# NLP-transformer学习：（5）Bert 实战

NLP-transformer学习：（5）模型训练和预测

在这里插入图片描述

基于 NLP-transformer学习：（2,3,4），这里对transformer 更近一步，学习尝试使用其中的bert

文章目录

NLP-transformer学习：（5）模型训练和预测
@[TOC](文章目录)

1 上节补充：什么是 BERT
2 RBT模型调用与实践
2.1 数据准备
2.2 创建 dataset，读取csv
2.3 创建训练
2.4 模型预测

提示：以下是本篇文章正文内容，下面案例可供参考

1 上节补充：什么是 BERT

BERT: Bidirectional Encoder Representation from Transformers
是一个预训练的语言表征模型。它强调了不再像以往一样采用传统的单向语言模型或者把两个单向语言模型进行浅层拼接的方法进行预训练，而是采用新的masked language model（MLM），以致能生成深度的双向语言表征。
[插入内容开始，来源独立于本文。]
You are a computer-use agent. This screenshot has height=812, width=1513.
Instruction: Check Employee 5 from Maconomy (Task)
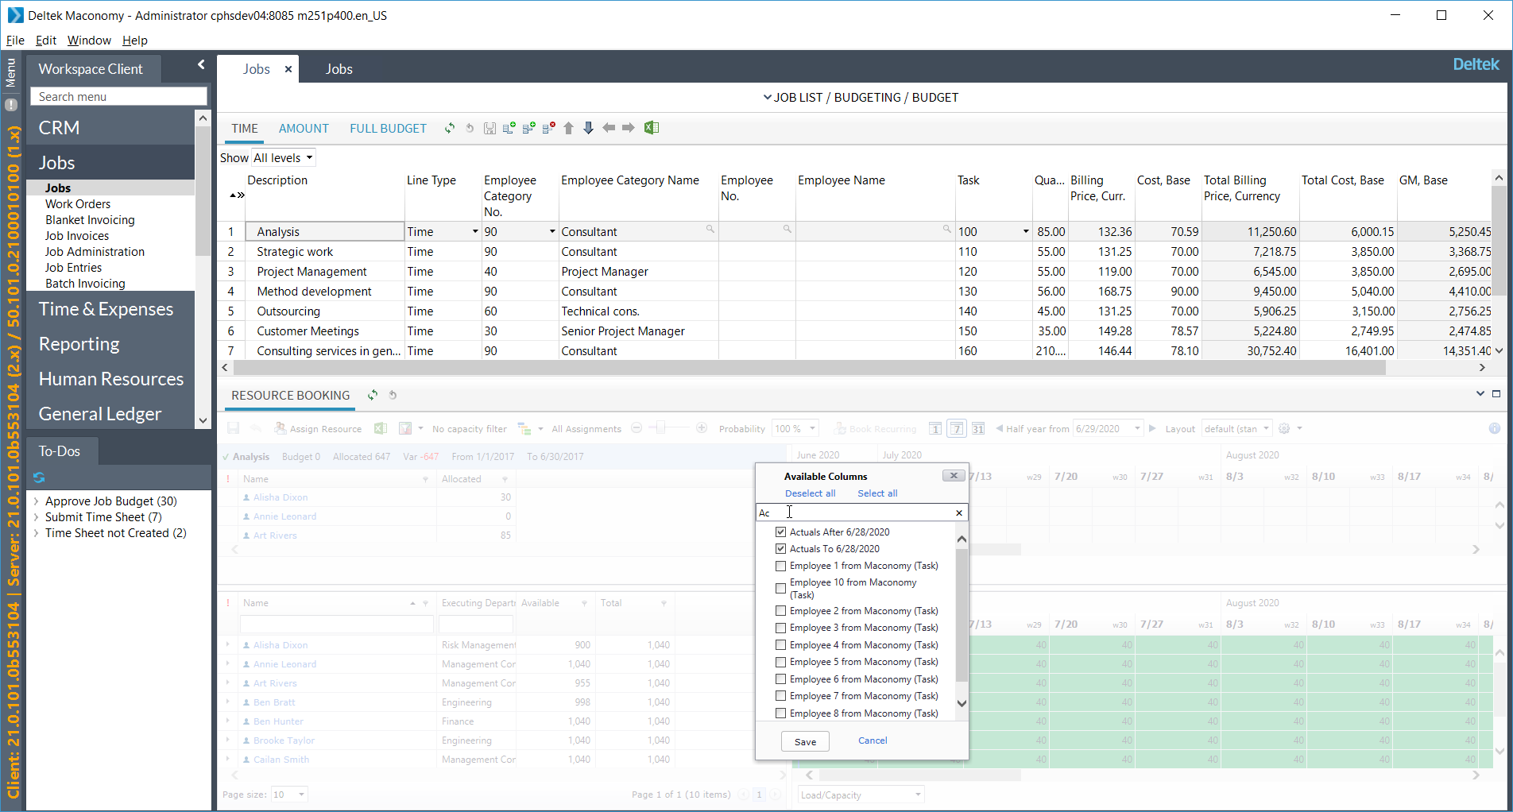780,662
BERT论文发表时提及在11个NLP（Natural Language Processing，自然语言处理）任务中获得了新的state-of-the-art的结果
推荐链接：
https://blog.csdn.net/SMith7412/article/details/88755019
其实说白了就是 transformer可以进行堆叠

2 RBT模型调用与实践

2.1 数据准备

url：https://github.com/SophonPlus/ChineseNlpCorpus
下载这个数据集
在这里插入图片描述

2.2 创建 dataset，读取csv

from transformers import AutoTokenizer, AutoModelForSequenceClassification  # tokenizer and model will help text classiffication
import pandas as pd # used for dealing with csv data
from torch.utils.data import Dataset
#from torch.utils.data import random_split # my torch version is 1.12.0 this functions is added at lest 1.13, so I add it in utils.py
import torch
import utils as ut

from torch.utils.data import DataLoader

class TxtDataset(Dataset):
    # return None type value import code readability
    def __init__(self) -> None:
        super().__init__()
        # read the data
        self.data = pd.read_csv("./01-Getting_Started/04-model/ChnSentiCorp_htl_all.csv")
        # remove null data
        self.data = self.data.dropna()

    def __getitem__(self, index): # return one label with data in one time
        return self.data.iloc[index]["review"], self.data.iloc[index]["label"]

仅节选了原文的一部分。